В любом случае мы должны различать правду экспрессии (искренность/притворство самовыражения) и правду коммуникации (сознательное/бессознательное воздействие на зрителя или взаимодействие с собственным творчеством или творением)[330].
Кроме того, ни символы, ни тем более симптомы нельзя рассматривать изолированно ни друг от друга, ни от контекста или ситуации: и это тоже эквивалент моральных ценностей, когда устанавливаются и поддерживаются на должном уровне связь и отношения, когда они имеют определенное качество (например, взаимности). Но при этом, согласно Гомбриху, существует «синестезия ценностей», которая касается именно символов и их использования (но не симптомов, которые здоровое эго должно защищать от внешнего воздействия – впрочем, эта мысль требует детализированного комментария). В этой связи вводится в разговор важная идея: морально-этической оценке можно подвергать только практику использования символов, но никак не симптоматику (ср. в связи с иконологией и последним ее уровнем, где именно все серьезно и «понастоящему», чего Гомбрих, напомним, не может себе позволить в контексте науки как формы обращения со знанием, но не с сознанием, не с живой душой)[331].
В связи с этим понятно отношение Гомбриха к современному искусству как возможной форме защиты от навязчивой экспрессии (художники вынуждены порой прятаться за неизобразительными символами, спасаясь от требований вкуса и публики). Это уже не физиогномика, а патографика, что можно понять и отчасти принять, так как изобразительное (и не только) искусство не должно быть ничем иным, кроме как символической экспрессией. Такова его природа, с точки зрения Гомбриха, и пересекать его границы – значит отрицать искусство, сливая его с чем-то иным, пусть и с жизнью, растворяя его в ней.

------------------------------------------------

_Задание_: Процитируйте дословно отрывок из текста о взглядах Гомбриха, начиная со слов «В любом случае» и заканчивая словами «творчеством или творением)[330].» включительно.

_Исходные данные_:

------------------------------------------------

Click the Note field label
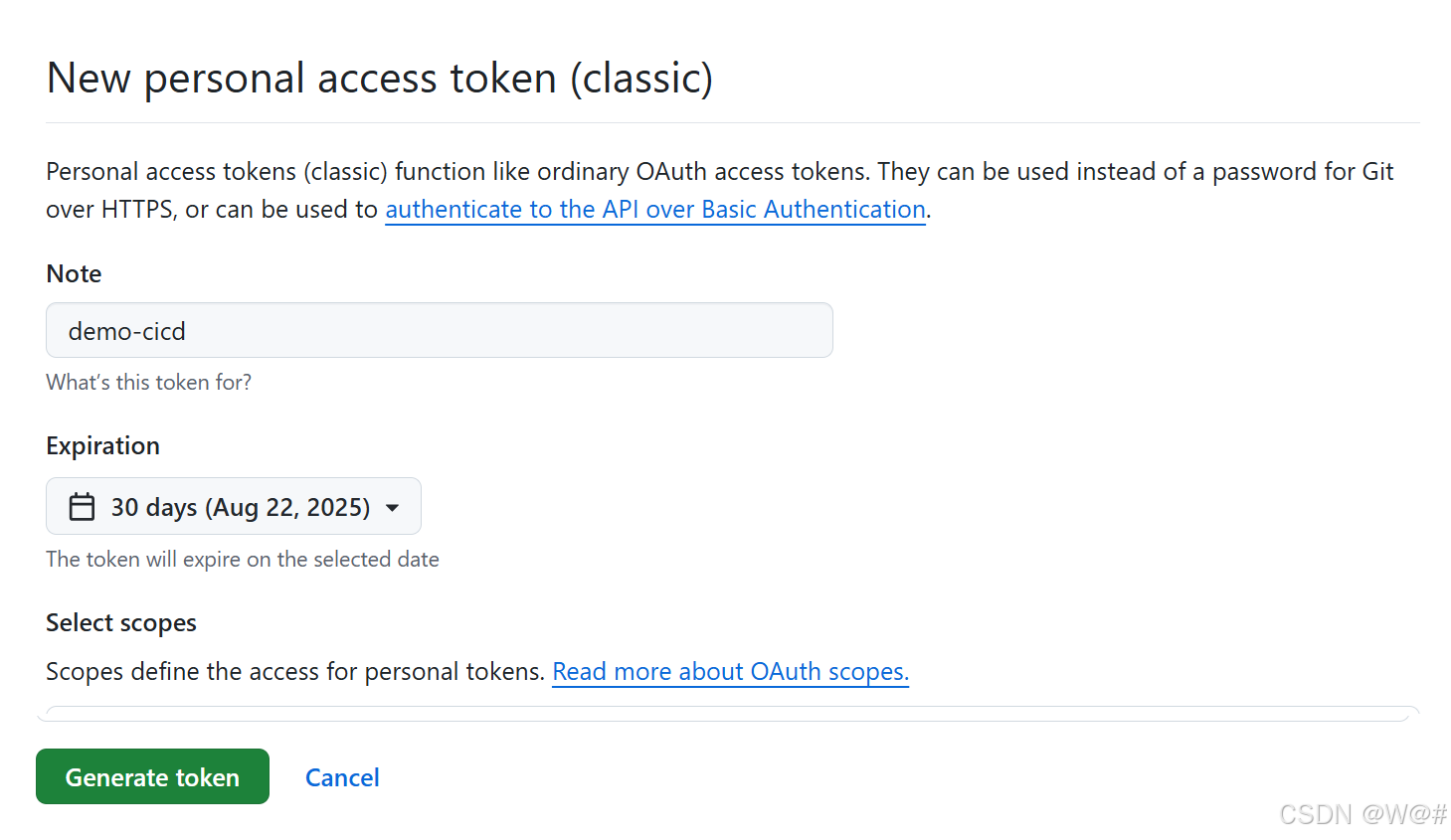74,273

------------------------------------------------

_Решение задачи_:
В любом случае мы должны различать правду экспрессии (искренность/притворство самовыражения) и правду коммуникации (сознательное/бессознательное воздействие на зрителя или взаимодействие с собственным творчеством или творением)[330].